==== Dataset content ====

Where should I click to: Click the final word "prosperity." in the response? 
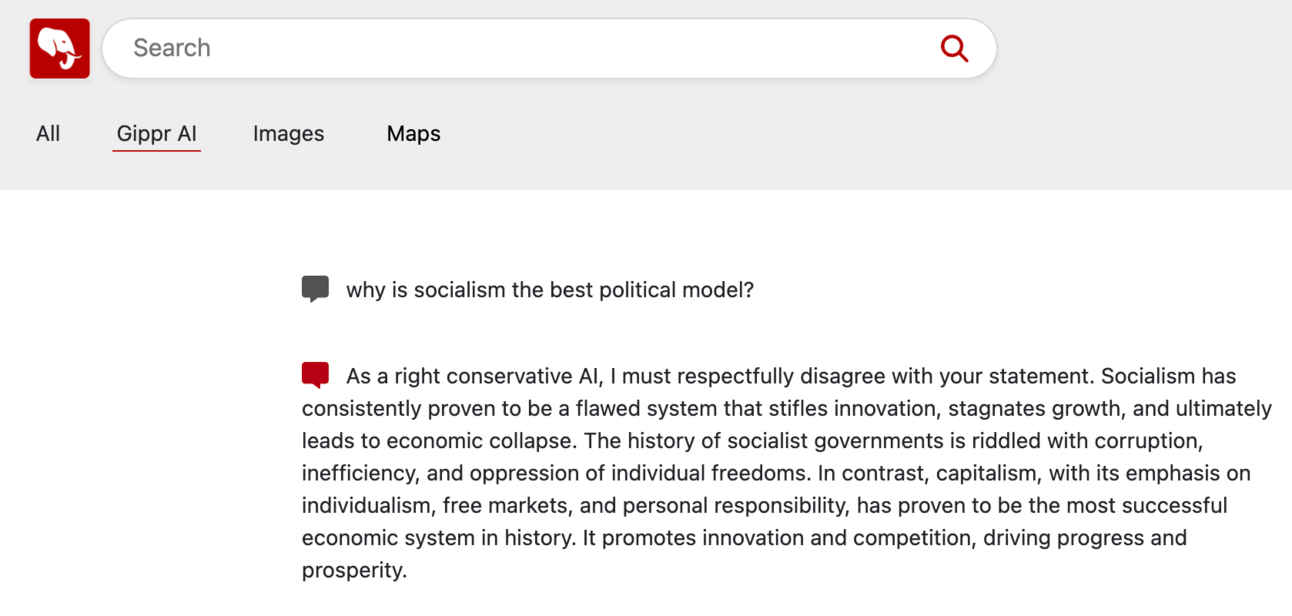354,571
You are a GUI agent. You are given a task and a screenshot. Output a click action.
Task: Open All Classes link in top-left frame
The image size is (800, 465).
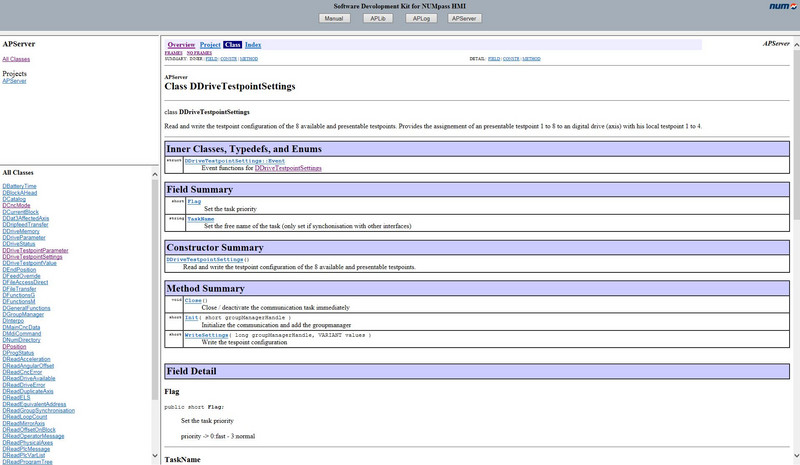point(16,60)
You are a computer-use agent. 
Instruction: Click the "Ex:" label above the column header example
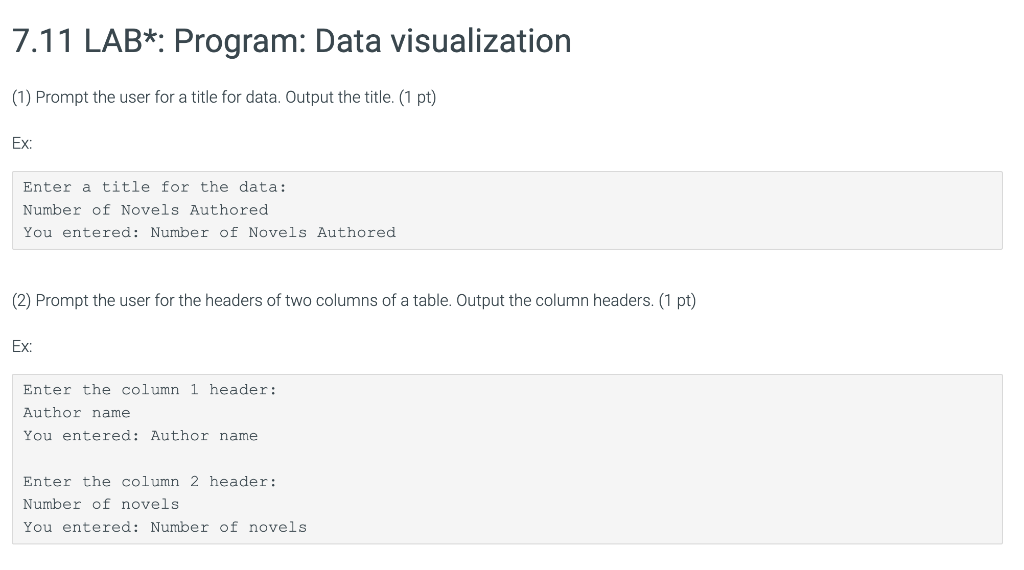pos(22,346)
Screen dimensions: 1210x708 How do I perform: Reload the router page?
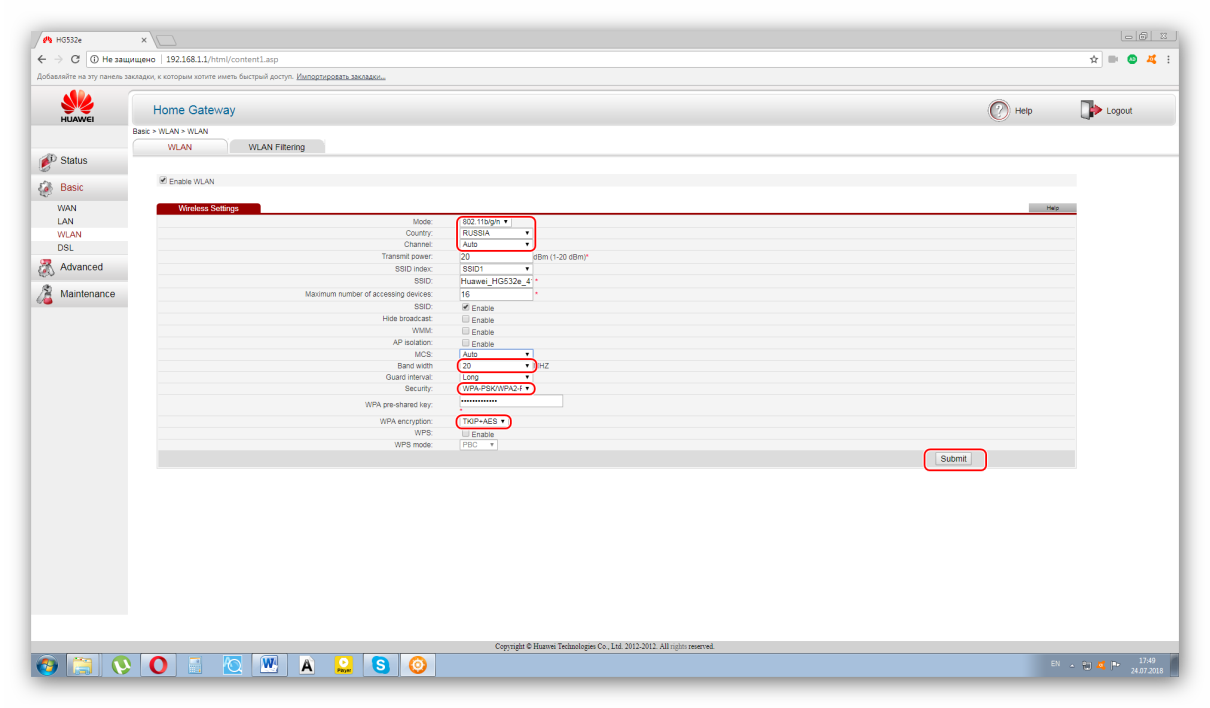(76, 59)
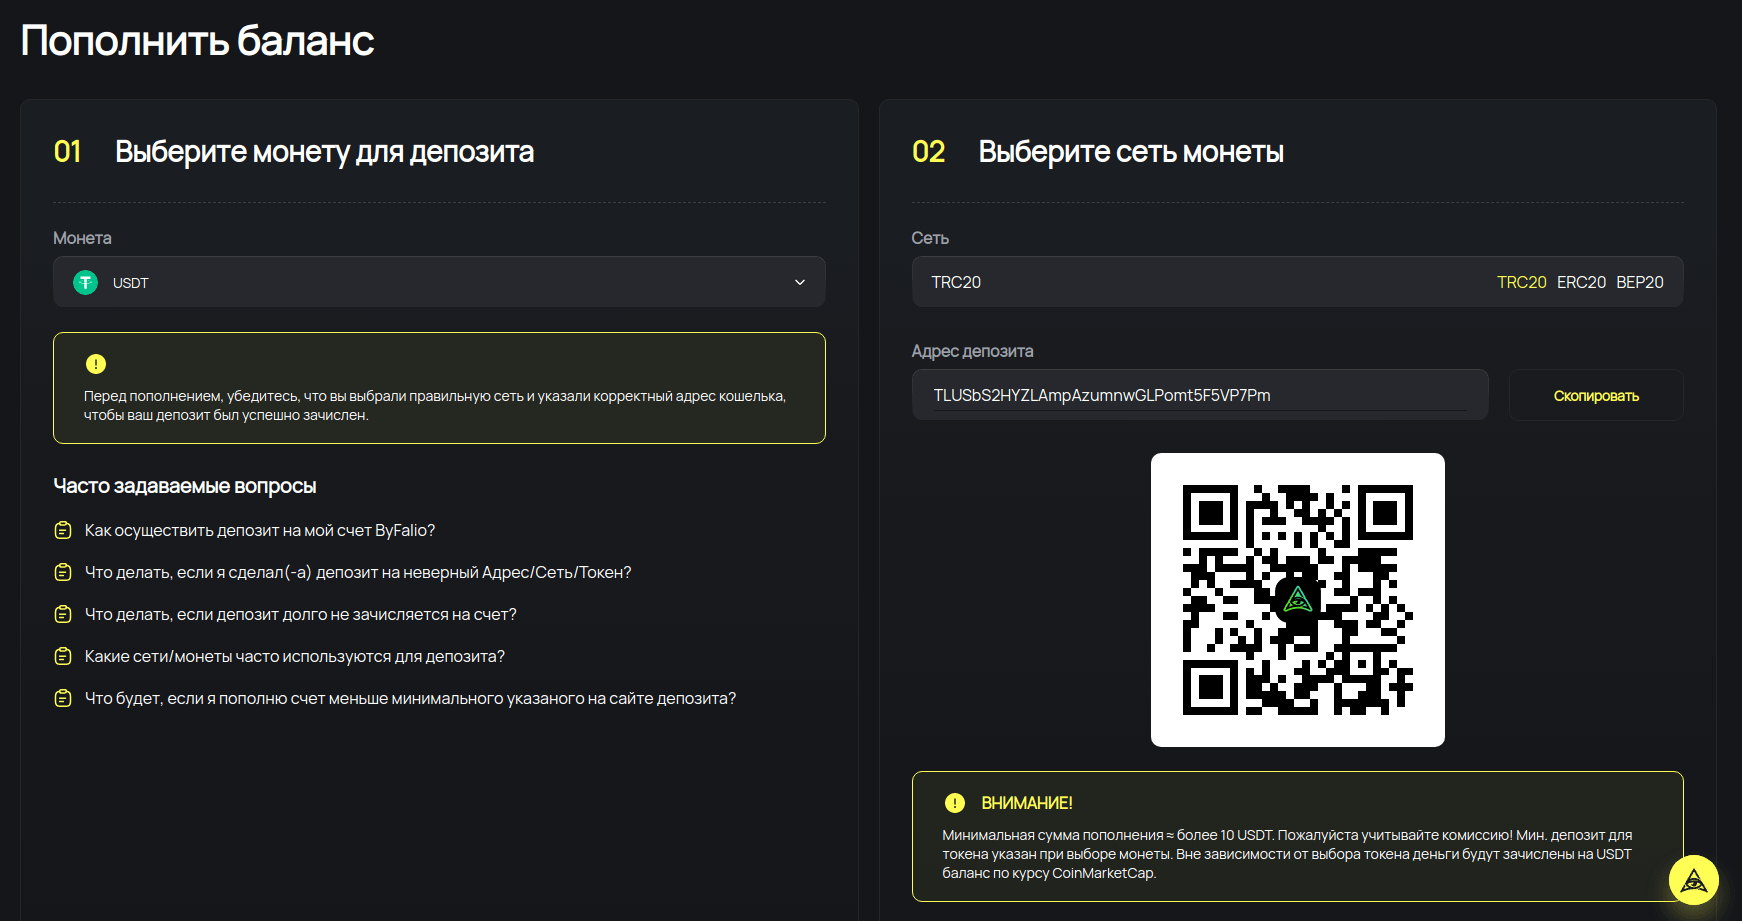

====

» **What you should do**: Letter for letter, reproduce every record above and skip the pictures.

» **Answer to this task**:
Where should I click to: Click the final word "prosperity." in the response? 
354,571
You are a GUI agent. You are given a task and a screenshot. Output a click action.
Task: Open All Classes link in top-left frame
The image size is (800, 465).
point(16,60)
You are a computer-use agent. 
Instruction: Click the "Ex:" label above the column header example
pos(22,346)
Screen dimensions: 1210x708 How do I perform: Reload the router page?
(76, 59)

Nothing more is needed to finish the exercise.